Miguel de Unamuno, el último agonista trágico de nuestras letras contemporáneas, según contó Bartolomé Aragón, antiguo alumno suyo, antes de dejar caer la cabeza sobre el pecho, rendido casi ya a la muerte, dijo aquello tan conocido de que “España se salvará porque tiene que salvarse”; una España inmersa ya en la guerra -Unamuno murió en diciembre del 36-, una España que tanto le dolió y en la que depositó tanta fe, que, efectivamente, se salvó.
“España se salvará porque tiene que salvarse”, aunque el optimismo sea un difícil ejercicio de voluntad y el discurrir de la política dificulte la sanísima ironía que aconsejan los sabios, aún con todo, aquella frase última, tan postrera, es un asidero: Unamuno, como casi siempre, tuvo razón.

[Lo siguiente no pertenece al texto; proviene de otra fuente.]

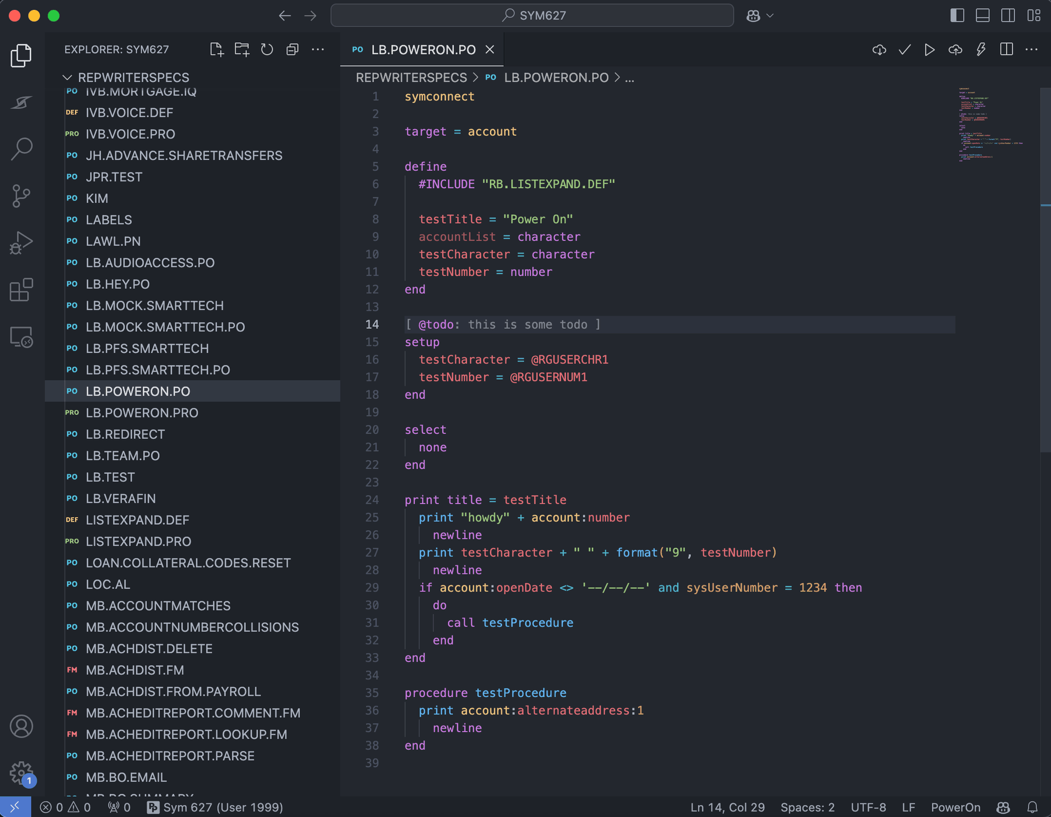Open Ports panel showing 0 forwarded ports
Screen dimensions: 1051x817
pyautogui.click(x=118, y=807)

La corrosión hecha Gobierno
Estamos inmersos en una vertiginosa espiral de gobernantes cáusticos y mezquindades hechas ministerio. La peor combinación posible para momentos de espanto. No porque el Gobierno se salte las reglas, sino porque ha prescindido de ellas. Una diferencia que marca el camino que va desde los malos gobernantes y hasta los gobernantes corrosivos.

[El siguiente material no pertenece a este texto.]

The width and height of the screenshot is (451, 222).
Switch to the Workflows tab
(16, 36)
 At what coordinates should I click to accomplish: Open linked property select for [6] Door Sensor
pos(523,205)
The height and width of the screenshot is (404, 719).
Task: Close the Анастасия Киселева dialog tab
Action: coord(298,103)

Los primeros hacen destrozos, arruinan países; los segundos los abrasan en su irrefrenable ansiedad de poder. Los primeros tratan de bordear las leyes, pero no escapan a esa normativa no escrita que el tiempo y el acervo asientan como límites de lo admisible -las manidas líneas rojas- y que son, a fin de cuentas, lo que hace sostenible la convivencia más allá de legalmente punible. Los segundos no conocen nada, ni de líneas rojas ni de ningún otro color, no entienden más que de esas líneas que utilizan de de guía para alcanzar sus propósitos..

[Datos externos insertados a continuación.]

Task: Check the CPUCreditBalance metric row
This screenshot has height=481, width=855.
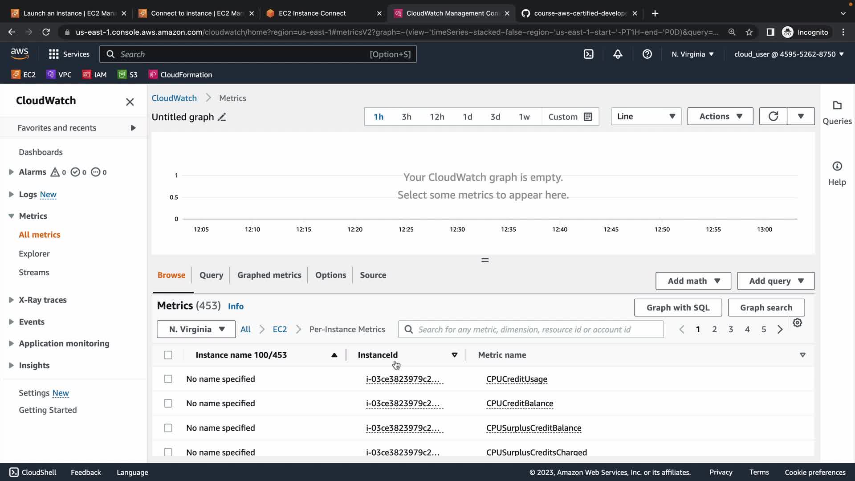Action: click(x=168, y=404)
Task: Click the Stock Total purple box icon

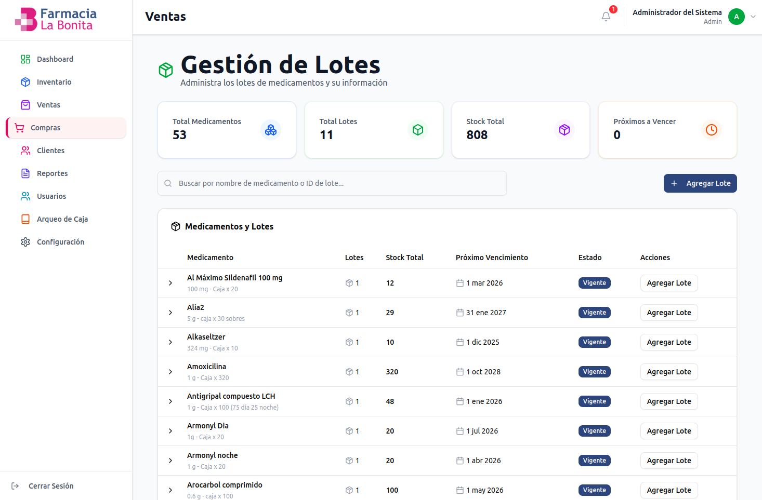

Si hay algo que resultara predecible es que el Gobierno de Sánchez e Iglesias pertenecía a esta segunda casta. La intuición se ha visto confirmada. Aquellas 48 horas nefandas en las que el ministro del Interior embarró a la Guardia Civil. Aquellas 48 horas en las que Pablo Iglesias, como si estuviera leyendo una página cualquiera del Diario de Sesiones del Congreso de los años 30, acusó a Vox de querer dar un golpe de Estado. O estas semanas de insultante desprecio hacia el dolor de un país, en las que el Gobierno se ha negado a decirnos cuántos españoles -que son hijos, que son padres, que son hermanos- han fallecido. Y aún así, hay que tener motivos para la esperanza.
Una esperanza unamuniana
De Unamuno se ha dicho que era un desesperanzado, Sin embargo, si se lee con detenimiento e intimidad su obra, sobre todo a partir de la muerte de su hijo, se podrá ajustar esa expresión a que era, no un desesperanzado, sino un hombre en busca de una esperanza, que es sustancialmente distinto. La aspiración de encontrar un clavo ardiendo era lo propio de Unamuno, que anhelaba, como las naciones, serlo todo y vivir para siempre. ¡Qué ancha su conciencia, qué amplia su dignidad!
Ahora que el Gobierno ha desvelado su naturaleza y empezamos a verle los colmillos a la crisis económica y social, ¡qué necesaria es esa aspiración, esa esperanza de esperanza tan unamuniana! Pero, ¿quién la encarnará, quién será capaz de darle a esto unas hechuras políticas? Porque estos no son términos de uso habitual en el registro lingüístico de la política, pero sí y de qué modo, lo son de ese elenco íntimo de palabras en las que se apoya la persona que es, o debiera ser, el centro de la política.
Chapotear en el lodo
Estamos en algo más que una batalla de ideas; algo más que un mero choque conceptual o de visiones de la sociedad. Esta crisis, que, salvo el virus, no ha traído nada nuevo, sí ha desnudado y despojado de tonos melosos y palabras hermosas las intenciones y obsesiones del Gobierno (poder incontrolado, trastoque de la sociedad, distorsión de la política). Y es dudoso que para confrontarlo baste únicamente con la economía y la fiscalidad, que son principales, en tanto en cuanto son las políticas que toman -o deberían tomar- la realidad como medida. Quizá, junto a esta política de la realidad, sería necesario presentar a la sociedad una política de la forma y la estética -cargada, claro, de ética- con la que poner a salvo todo ese conjunto común de valores, ese acervo que no está recogido en el ordenamiento pero que ha hecho posible la convivencia, que es lo que facilita que ni las leyes ni los códigos vayan contra alguien, sino a favor de todos.
Esta es la batalla cultural decisiva, la de la forma, la de convertir la política en el reino de la aristocracia del espíritu, que es la aristocracia útil, y dejarle el lodo a quienes tan sólo pretenden chapotear en él, con la esperanza de que, pase lo que pase, haga lo que haga este Gobierno, “España se salvará porque tiene que salvarse”.